While females may be more inherently susceptible to an augmented reaction to cocaine (especially under stressed conditions), it seems from the Vassoler et al. paper that males are more susceptible to a dampened "desire", indicated by self-administration studies, for cocaine if sired from a cocaine addicted male. One thing I loved about this study was the inclusion of the sucrose FR1 and PR self-administration tests. While I had not thought about a general operant learning deficit until I read that part of the paper, especially in relating the results to humans, it seemed important to include based on the belief that offspring of drug-addicted parents are inherently "cognitively deficient".
Sunday, March 26, 2017
While both papers seemed well structured in their hypothesis and experimental design, I felt as though I didn't have much to say on either. The Holly et al. paper seemed to confirm what has long been considered in regards to stress and sex interactions on cocaine use. While not entirely unsurprising, given my own experience with stress and the desire to have a glass of wine, it was great to see how clean the data was in regards to the interaction between stress and behavioral sensitization.

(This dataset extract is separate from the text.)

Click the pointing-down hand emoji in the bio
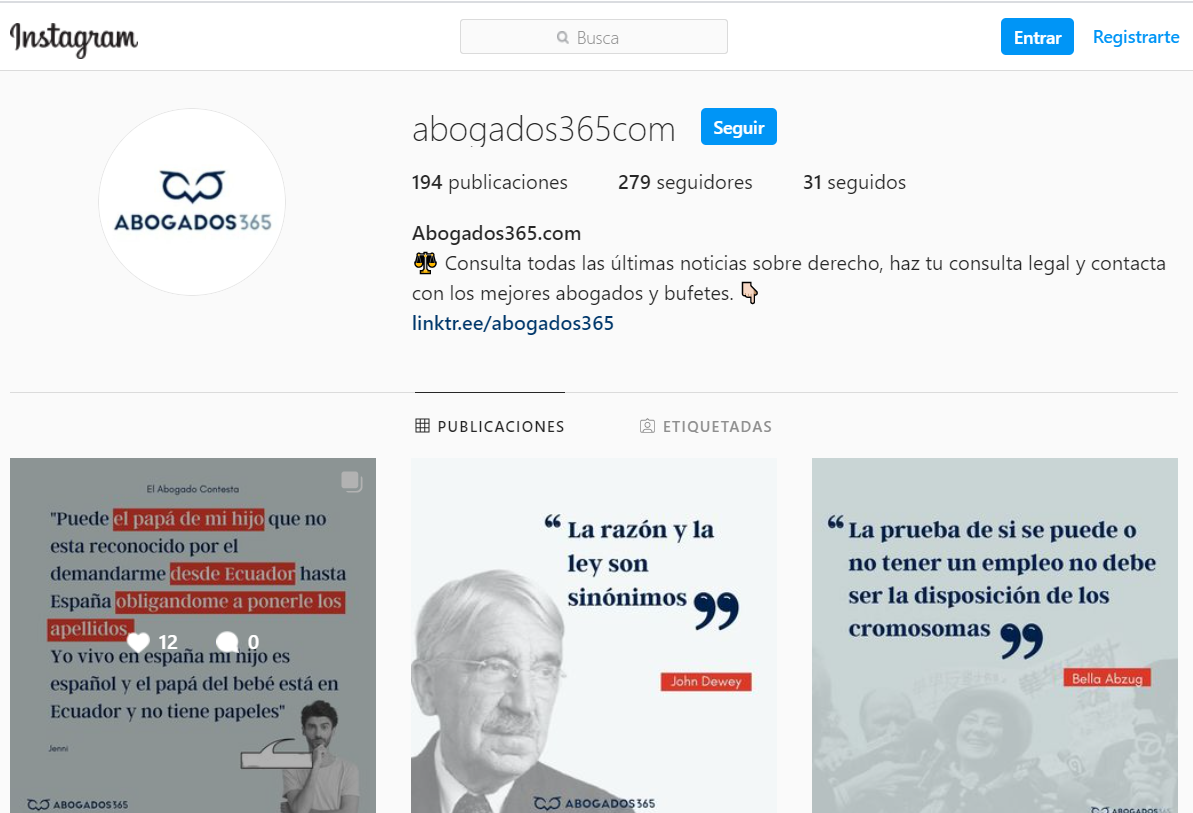The width and height of the screenshot is (1193, 813). [749, 293]
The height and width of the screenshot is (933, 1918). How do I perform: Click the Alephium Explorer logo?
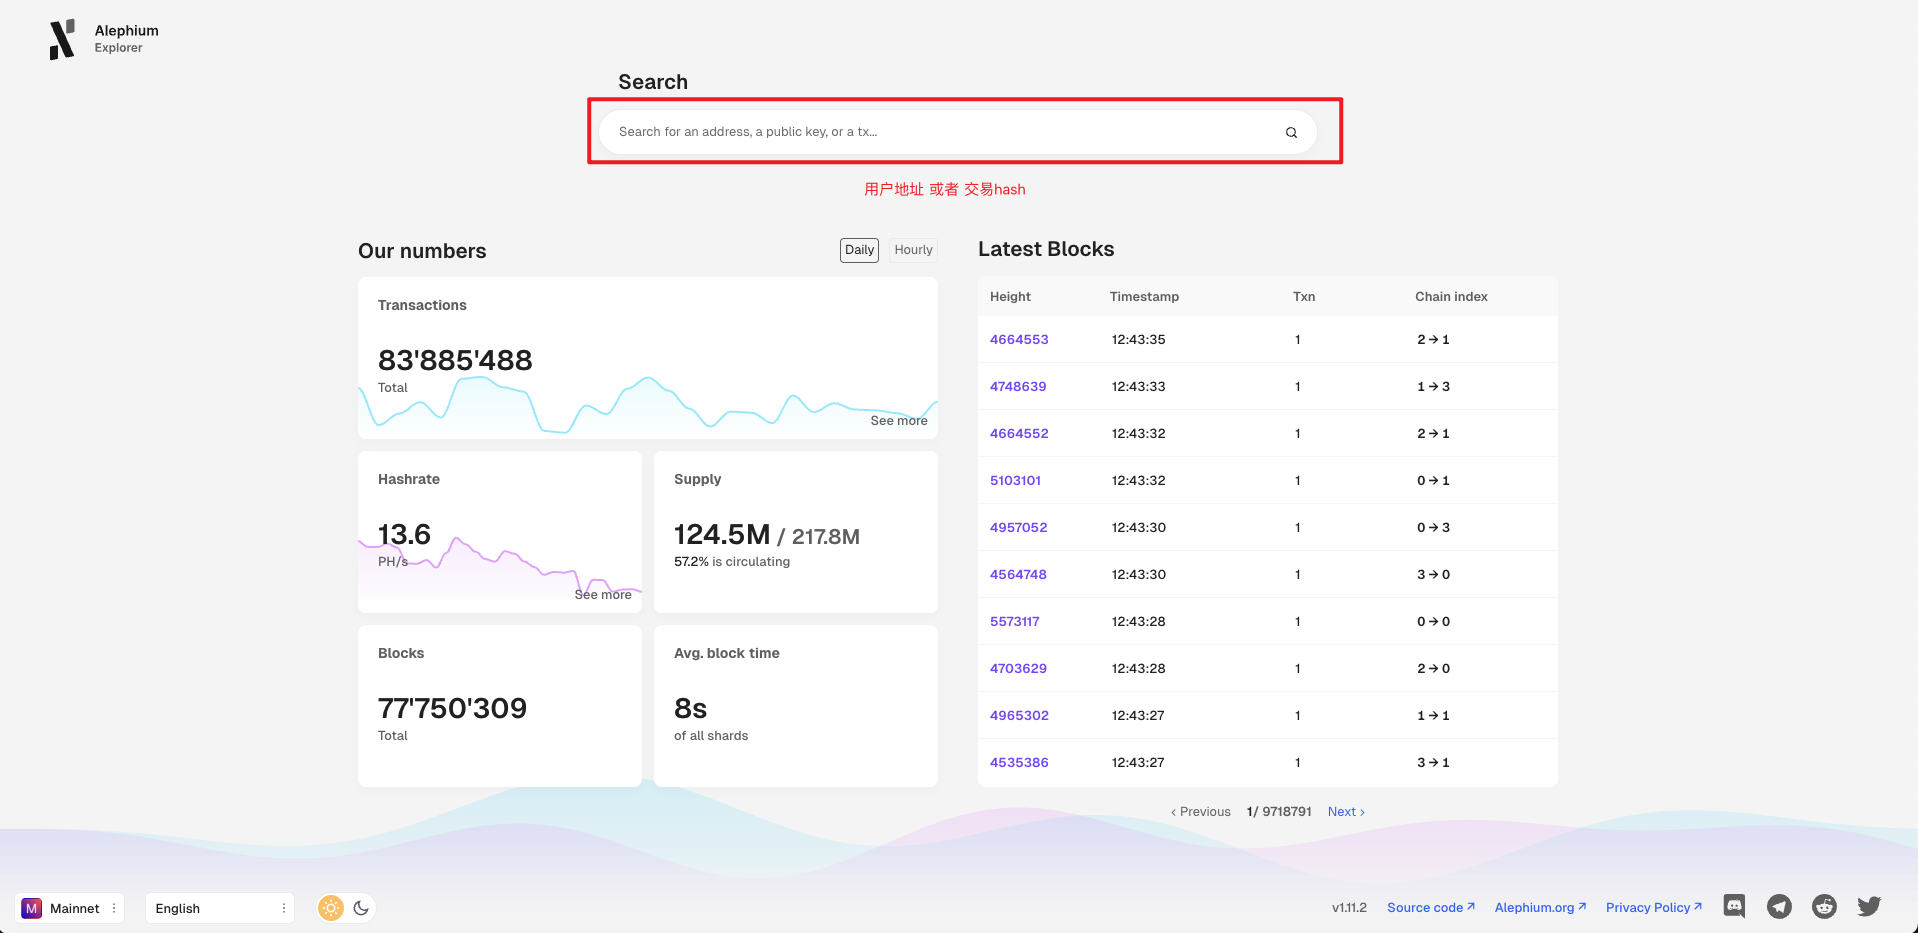coord(62,39)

However, I did find it alarming that it appears as though females are more susceptible to stress induced behavioral sensitization. One interesting thing about the results were that it seemed as though, on the whole, females were more susceptible to cocaine and a stress X cocaine interaction, however males had a higher baseline DAergic tone in comparison to females. Especially when coupled with the data suggesting that stressed males have a higher DAergic tone than non stressed, but do not necessarily show the same stress X cocaine interaction as females, it seems as though perhaps a higher DAergic tone at baseline "protects" stressed males from an augmented reaction to cocaine. I did have one significant question about the methods of this paper: why would they have the rats on a reverse light-dark cycle? I thought that perhaps it was to counteract some of the effects of a circadian rhythm, but the more I think about that the more I'm convinced that there must be another reason. One thing I did not like about this paper was the "binge" results based on estrous cycle. While their explanation of finding no significance made sense, it seemed as though this was an inherent flaw in the experimental design that could have been easily rectified using their suggestion of OVX females + estradiol replacement. This would have added to their results and helped fill a missing gap that was present solely based on the short estrous cycles of rats (4 days I believe).